● **Job**
Present every line of the entries below as a Markdown table with the columns Row and Line, numbering the rows in order and omitting blank lines.

Items from a data source:
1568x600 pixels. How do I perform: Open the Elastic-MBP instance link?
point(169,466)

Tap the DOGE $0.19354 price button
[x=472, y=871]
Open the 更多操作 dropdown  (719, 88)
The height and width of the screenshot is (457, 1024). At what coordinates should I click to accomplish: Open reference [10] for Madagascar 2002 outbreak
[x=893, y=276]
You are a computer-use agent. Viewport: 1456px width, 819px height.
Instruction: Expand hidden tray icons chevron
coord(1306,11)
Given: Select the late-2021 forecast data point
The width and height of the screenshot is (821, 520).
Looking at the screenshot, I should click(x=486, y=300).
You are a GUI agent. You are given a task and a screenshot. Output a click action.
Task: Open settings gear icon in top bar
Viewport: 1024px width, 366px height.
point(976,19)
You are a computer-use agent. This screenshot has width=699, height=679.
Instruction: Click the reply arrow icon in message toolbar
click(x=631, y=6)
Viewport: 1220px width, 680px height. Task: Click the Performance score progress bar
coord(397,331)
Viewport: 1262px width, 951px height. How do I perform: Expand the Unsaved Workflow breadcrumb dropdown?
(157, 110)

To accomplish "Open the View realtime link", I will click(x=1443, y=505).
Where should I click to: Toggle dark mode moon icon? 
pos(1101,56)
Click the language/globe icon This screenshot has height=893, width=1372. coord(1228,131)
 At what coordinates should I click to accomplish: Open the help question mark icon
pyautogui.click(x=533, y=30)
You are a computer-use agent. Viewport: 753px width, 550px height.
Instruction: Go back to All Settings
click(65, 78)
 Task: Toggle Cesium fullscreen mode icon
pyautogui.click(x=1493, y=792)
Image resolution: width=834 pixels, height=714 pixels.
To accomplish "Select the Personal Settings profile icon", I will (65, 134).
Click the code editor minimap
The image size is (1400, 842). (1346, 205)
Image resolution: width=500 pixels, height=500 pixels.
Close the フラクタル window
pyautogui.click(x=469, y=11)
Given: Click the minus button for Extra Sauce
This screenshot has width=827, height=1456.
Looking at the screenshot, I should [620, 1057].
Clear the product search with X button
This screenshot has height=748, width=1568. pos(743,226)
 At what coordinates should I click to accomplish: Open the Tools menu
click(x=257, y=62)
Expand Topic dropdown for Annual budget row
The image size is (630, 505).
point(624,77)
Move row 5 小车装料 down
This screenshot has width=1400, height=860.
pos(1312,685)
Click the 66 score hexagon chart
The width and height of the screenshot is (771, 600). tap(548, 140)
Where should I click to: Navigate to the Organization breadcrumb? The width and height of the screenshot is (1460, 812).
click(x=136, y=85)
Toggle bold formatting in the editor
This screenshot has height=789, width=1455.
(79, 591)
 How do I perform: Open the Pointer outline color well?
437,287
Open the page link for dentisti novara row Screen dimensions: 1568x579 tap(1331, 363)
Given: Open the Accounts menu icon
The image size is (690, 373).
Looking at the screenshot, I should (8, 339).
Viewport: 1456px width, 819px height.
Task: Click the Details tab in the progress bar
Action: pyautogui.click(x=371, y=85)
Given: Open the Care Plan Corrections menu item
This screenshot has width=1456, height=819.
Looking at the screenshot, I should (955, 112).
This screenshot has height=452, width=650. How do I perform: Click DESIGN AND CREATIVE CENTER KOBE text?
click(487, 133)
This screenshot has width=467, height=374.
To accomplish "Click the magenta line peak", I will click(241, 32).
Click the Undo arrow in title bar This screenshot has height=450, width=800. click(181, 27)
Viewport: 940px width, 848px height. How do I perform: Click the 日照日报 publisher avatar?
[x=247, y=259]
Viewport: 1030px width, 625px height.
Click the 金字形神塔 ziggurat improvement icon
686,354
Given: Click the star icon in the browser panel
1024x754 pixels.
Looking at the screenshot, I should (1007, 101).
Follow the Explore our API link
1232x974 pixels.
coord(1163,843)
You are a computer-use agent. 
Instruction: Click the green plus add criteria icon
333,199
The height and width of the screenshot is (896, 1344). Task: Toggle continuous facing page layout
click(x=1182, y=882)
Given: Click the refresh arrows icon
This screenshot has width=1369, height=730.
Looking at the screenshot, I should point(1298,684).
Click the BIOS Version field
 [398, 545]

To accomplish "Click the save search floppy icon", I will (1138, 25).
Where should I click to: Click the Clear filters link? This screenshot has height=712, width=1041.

● **Complete answer**
| Row | Line |
|---|---|
| 1 | 1568x600 pixels. How do I perform: Open the Elastic-MBP instance link? |
| 2 | point(169,466) |
| 3 | Tap the DOGE $0.19354 price button |
| 4 | [x=472, y=871] |
| 5 | Open the 更多操作 dropdown  (719, 88) |
| 6 | The height and width of the screenshot is (457, 1024). At what coordinates should I click to accomplish: Open reference [10] for Madagascar 2002 outbreak |
| 7 | [x=893, y=276] |
| 8 | You are a computer-use agent. Viewport: 1456px width, 819px height. |
| 9 | Instruction: Expand hidden tray icons chevron |
| 10 | coord(1306,11) |
| 11 | Given: Select the late-2021 forecast data point |
| 12 | The width and height of the screenshot is (821, 520). |
| 13 | Looking at the screenshot, I should click(x=486, y=300). |
| 14 | You are a GUI agent. You are given a task and a screenshot. Output a click action. |
| 15 | Task: Open settings gear icon in top bar |
| 16 | Viewport: 1024px width, 366px height. |
| 17 | point(976,19) |
| 18 | You are a computer-use agent. This screenshot has width=699, height=679. |
| 19 | Instruction: Click the reply arrow icon in message toolbar |
| 20 | click(x=631, y=6) |
| 21 | Viewport: 1220px width, 680px height. Task: Click the Performance score progress bar |
| 22 | coord(397,331) |
| 23 | Viewport: 1262px width, 951px height. How do I perform: Expand the Unsaved Workflow breadcrumb dropdown? |
| 24 | (157, 110) |
| 25 | To accomplish "Open the View realtime link", I will click(x=1443, y=505). |
| 26 | Where should I click to: Toggle dark mode moon icon?  |
| 27 | pos(1101,56) |
| 28 | Click the language/globe icon This screenshot has height=893, width=1372. coord(1228,131) |
| 29 |  At what coordinates should I click to accomplish: Open the help question mark icon |
| 30 | pyautogui.click(x=533, y=30) |
| 31 | You are a computer-use agent. Viewport: 753px width, 550px height. |
| 32 | Instruction: Go back to All Settings |
| 33 | click(65, 78) |
| 34 |  Task: Toggle Cesium fullscreen mode icon |
| 35 | pyautogui.click(x=1493, y=792) |
| 36 | Image resolution: width=834 pixels, height=714 pixels. |
| 37 | To accomplish "Select the Personal Settings profile icon", I will (65, 134). |
| 38 | Click the code editor minimap |
| 39 | The image size is (1400, 842). (1346, 205) |
| 40 | Image resolution: width=500 pixels, height=500 pixels. |
| 41 | Close the フラクタル window |
| 42 | pyautogui.click(x=469, y=11) |
| 43 | Given: Click the minus button for Extra Sauce |
| 44 | This screenshot has width=827, height=1456. |
| 45 | Looking at the screenshot, I should [620, 1057]. |
| 46 | Clear the product search with X button |
| 47 | This screenshot has height=748, width=1568. pos(743,226) |
| 48 |  At what coordinates should I click to accomplish: Open the Tools menu |
| 49 | click(x=257, y=62) |
| 50 | Expand Topic dropdown for Annual budget row |
| 51 | The image size is (630, 505). |
| 52 | point(624,77) |
| 53 | Move row 5 小车装料 down |
| 54 | This screenshot has width=1400, height=860. |
| 55 | pos(1312,685) |
| 56 | Click the 66 score hexagon chart |
| 57 | The width and height of the screenshot is (771, 600). tap(548, 140) |
| 58 | Where should I click to: Navigate to the Organization breadcrumb? The width and height of the screenshot is (1460, 812). |
| 59 | click(x=136, y=85) |
| 60 | Toggle bold formatting in the editor |
| 61 | This screenshot has height=789, width=1455. |
| 62 | (79, 591) |
| 63 |  How do I perform: Open the Pointer outline color well? |
| 64 | 437,287 |
| 65 | Open the page link for dentisti novara row Screen dimensions: 1568x579 tap(1331, 363) |
| 66 | Given: Open the Accounts menu icon |
| 67 | The image size is (690, 373). |
| 68 | Looking at the screenshot, I should (8, 339). |
| 69 | Viewport: 1456px width, 819px height. |
| 70 | Task: Click the Details tab in the progress bar |
| 71 | Action: pyautogui.click(x=371, y=85) |
| 72 | Given: Open the Care Plan Corrections menu item |
| 73 | This screenshot has width=1456, height=819. |
| 74 | Looking at the screenshot, I should (955, 112). |
| 75 | This screenshot has height=452, width=650. How do I perform: Click DESIGN AND CREATIVE CENTER KOBE text? |
| 76 | click(487, 133) |
| 77 | This screenshot has width=467, height=374. |
| 78 | To accomplish "Click the magenta line peak", I will click(241, 32). |
| 79 | Click the Undo arrow in title bar This screenshot has height=450, width=800. click(181, 27) |
| 80 | Viewport: 940px width, 848px height. How do I perform: Click the 日照日报 publisher avatar? |
| 81 | [x=247, y=259] |
| 82 | Viewport: 1030px width, 625px height. |
| 83 | Click the 金字形神塔 ziggurat improvement icon |
| 84 | 686,354 |
| 85 | Given: Click the star icon in the browser panel |
| 86 | 1024x754 pixels. |
| 87 | Looking at the screenshot, I should (1007, 101). |
| 88 | Follow the Explore our API link |
| 89 | 1232x974 pixels. |
| 90 | coord(1163,843) |
| 91 | You are a computer-use agent.  |
| 92 | Instruction: Click the green plus add criteria icon |
| 93 | 333,199 |
| 94 | The height and width of the screenshot is (896, 1344). Task: Toggle continuous facing page layout |
| 95 | click(x=1182, y=882) |
| 96 | Given: Click the refresh arrows icon |
| 97 | This screenshot has width=1369, height=730. |
| 98 | Looking at the screenshot, I should point(1298,684). |
| 99 | Click the BIOS Version field |
| 100 |  [398, 545] |
| 101 | To accomplish "Click the save search floppy icon", I will (1138, 25). |
| 102 | Where should I click to: Click the Clear filters link? This screenshot has height=712, width=1041. |